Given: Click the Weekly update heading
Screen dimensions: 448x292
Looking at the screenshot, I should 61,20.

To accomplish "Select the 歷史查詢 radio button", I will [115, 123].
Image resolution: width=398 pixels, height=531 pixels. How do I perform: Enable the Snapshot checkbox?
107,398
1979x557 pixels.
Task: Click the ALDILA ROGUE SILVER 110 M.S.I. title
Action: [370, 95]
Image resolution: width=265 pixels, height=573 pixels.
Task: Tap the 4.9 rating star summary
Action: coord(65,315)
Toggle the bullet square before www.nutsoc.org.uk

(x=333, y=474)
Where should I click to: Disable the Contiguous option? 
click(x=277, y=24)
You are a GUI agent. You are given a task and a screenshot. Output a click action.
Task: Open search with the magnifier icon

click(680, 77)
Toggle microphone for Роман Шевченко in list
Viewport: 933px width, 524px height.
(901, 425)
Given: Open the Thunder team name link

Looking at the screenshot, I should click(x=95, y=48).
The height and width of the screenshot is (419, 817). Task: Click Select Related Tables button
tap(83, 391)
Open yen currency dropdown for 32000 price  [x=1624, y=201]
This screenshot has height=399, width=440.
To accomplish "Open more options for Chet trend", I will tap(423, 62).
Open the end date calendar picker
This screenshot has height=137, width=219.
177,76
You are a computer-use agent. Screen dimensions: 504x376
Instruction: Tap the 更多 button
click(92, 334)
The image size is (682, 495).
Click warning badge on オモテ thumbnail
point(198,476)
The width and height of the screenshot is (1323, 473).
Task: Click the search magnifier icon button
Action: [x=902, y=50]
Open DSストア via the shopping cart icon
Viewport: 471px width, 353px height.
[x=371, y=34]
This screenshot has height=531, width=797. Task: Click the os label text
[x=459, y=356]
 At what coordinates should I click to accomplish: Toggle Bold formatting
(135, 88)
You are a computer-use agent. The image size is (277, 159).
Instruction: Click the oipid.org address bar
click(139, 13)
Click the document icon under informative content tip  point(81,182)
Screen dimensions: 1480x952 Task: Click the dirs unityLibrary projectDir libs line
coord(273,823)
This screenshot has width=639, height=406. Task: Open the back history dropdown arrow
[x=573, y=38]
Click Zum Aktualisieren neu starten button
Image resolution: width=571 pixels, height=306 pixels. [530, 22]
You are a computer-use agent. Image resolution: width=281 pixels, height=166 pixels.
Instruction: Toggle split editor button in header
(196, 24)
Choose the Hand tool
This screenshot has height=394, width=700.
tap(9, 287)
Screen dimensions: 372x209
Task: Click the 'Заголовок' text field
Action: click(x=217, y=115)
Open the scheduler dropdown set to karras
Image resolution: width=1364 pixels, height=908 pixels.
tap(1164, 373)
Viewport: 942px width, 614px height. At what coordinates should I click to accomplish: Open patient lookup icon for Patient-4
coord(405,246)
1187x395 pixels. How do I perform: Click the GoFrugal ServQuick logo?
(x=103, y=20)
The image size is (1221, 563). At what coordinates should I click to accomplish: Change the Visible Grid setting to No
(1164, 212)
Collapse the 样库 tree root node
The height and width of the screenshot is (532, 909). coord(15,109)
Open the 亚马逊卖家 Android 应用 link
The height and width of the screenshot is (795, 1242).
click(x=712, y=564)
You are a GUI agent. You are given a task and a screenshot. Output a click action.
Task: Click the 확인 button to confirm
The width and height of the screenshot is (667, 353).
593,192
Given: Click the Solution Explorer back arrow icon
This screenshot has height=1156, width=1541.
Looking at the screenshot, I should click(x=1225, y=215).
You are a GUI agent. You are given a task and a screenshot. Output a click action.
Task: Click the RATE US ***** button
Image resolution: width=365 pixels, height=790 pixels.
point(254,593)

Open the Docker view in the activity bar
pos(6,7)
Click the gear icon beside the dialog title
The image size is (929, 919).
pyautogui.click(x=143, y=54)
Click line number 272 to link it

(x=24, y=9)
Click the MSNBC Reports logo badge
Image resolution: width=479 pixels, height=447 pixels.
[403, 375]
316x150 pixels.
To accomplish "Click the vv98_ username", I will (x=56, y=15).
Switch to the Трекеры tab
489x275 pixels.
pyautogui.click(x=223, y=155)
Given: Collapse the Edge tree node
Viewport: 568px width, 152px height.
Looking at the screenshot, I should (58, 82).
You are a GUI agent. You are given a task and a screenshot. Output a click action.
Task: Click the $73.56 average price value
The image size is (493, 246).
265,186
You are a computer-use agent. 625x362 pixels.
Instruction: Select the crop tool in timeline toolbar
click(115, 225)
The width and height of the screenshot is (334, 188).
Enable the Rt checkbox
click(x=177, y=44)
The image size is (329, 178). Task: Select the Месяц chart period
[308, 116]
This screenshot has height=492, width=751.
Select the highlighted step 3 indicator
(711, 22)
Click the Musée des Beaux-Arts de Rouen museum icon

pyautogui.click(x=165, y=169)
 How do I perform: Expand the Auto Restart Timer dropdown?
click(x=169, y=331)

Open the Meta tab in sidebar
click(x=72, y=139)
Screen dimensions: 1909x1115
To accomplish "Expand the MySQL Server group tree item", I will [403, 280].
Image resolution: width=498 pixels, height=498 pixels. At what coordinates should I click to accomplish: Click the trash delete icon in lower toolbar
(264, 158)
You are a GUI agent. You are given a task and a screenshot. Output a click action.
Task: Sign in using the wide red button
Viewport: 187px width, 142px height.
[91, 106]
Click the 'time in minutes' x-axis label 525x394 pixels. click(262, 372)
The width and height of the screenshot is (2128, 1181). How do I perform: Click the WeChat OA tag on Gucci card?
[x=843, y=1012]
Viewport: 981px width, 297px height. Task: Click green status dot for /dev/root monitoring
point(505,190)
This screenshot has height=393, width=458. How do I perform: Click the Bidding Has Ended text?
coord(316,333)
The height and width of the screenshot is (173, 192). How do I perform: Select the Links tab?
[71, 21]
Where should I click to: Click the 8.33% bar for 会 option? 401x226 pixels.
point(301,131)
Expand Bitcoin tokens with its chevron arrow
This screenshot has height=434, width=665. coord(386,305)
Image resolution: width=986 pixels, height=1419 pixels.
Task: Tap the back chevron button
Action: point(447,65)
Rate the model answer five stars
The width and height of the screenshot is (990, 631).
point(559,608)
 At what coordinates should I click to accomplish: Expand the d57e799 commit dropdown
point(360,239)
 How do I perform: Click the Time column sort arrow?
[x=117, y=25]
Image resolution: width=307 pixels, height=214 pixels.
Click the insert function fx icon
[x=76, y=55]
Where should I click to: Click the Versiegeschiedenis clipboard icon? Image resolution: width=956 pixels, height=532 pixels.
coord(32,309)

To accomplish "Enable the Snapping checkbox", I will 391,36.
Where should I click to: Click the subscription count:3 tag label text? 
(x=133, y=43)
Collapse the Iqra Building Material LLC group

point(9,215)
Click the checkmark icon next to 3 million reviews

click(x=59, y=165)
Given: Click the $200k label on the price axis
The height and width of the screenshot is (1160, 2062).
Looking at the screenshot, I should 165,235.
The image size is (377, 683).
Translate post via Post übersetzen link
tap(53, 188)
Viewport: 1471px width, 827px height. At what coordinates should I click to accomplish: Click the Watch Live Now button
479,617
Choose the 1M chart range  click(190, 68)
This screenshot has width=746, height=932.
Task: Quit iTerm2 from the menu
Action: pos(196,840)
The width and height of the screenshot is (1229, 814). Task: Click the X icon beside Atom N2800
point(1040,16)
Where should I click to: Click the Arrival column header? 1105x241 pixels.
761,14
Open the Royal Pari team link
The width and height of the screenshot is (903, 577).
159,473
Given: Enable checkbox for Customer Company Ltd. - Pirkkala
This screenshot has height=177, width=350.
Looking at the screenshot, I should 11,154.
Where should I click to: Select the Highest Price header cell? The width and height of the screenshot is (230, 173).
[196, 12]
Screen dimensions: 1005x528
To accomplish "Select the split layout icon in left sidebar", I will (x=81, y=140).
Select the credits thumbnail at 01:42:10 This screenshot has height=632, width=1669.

[Requirement]: Reproduce the material above verbatim, starting with its first line and ending with the line that contains "click(92, 334)", both included.

[Reply]:
Given: Click the Weekly update heading
Screen dimensions: 448x292
Looking at the screenshot, I should 61,20.

To accomplish "Select the 歷史查詢 radio button", I will [115, 123].
Image resolution: width=398 pixels, height=531 pixels. How do I perform: Enable the Snapshot checkbox?
107,398
1979x557 pixels.
Task: Click the ALDILA ROGUE SILVER 110 M.S.I. title
Action: [370, 95]
Image resolution: width=265 pixels, height=573 pixels.
Task: Tap the 4.9 rating star summary
Action: coord(65,315)
Toggle the bullet square before www.nutsoc.org.uk

(x=333, y=474)
Where should I click to: Disable the Contiguous option? 
click(x=277, y=24)
You are a GUI agent. You are given a task and a screenshot. Output a click action.
Task: Open search with the magnifier icon

click(680, 77)
Toggle microphone for Роман Шевченко in list
Viewport: 933px width, 524px height.
(901, 425)
Given: Open the Thunder team name link

Looking at the screenshot, I should click(x=95, y=48).
The height and width of the screenshot is (419, 817). Task: Click Select Related Tables button
tap(83, 391)
Open yen currency dropdown for 32000 price  [x=1624, y=201]
This screenshot has height=399, width=440.
To accomplish "Open more options for Chet trend", I will tap(423, 62).
Open the end date calendar picker
This screenshot has height=137, width=219.
177,76
You are a computer-use agent. Screen dimensions: 504x376
Instruction: Tap the 更多 button
click(92, 334)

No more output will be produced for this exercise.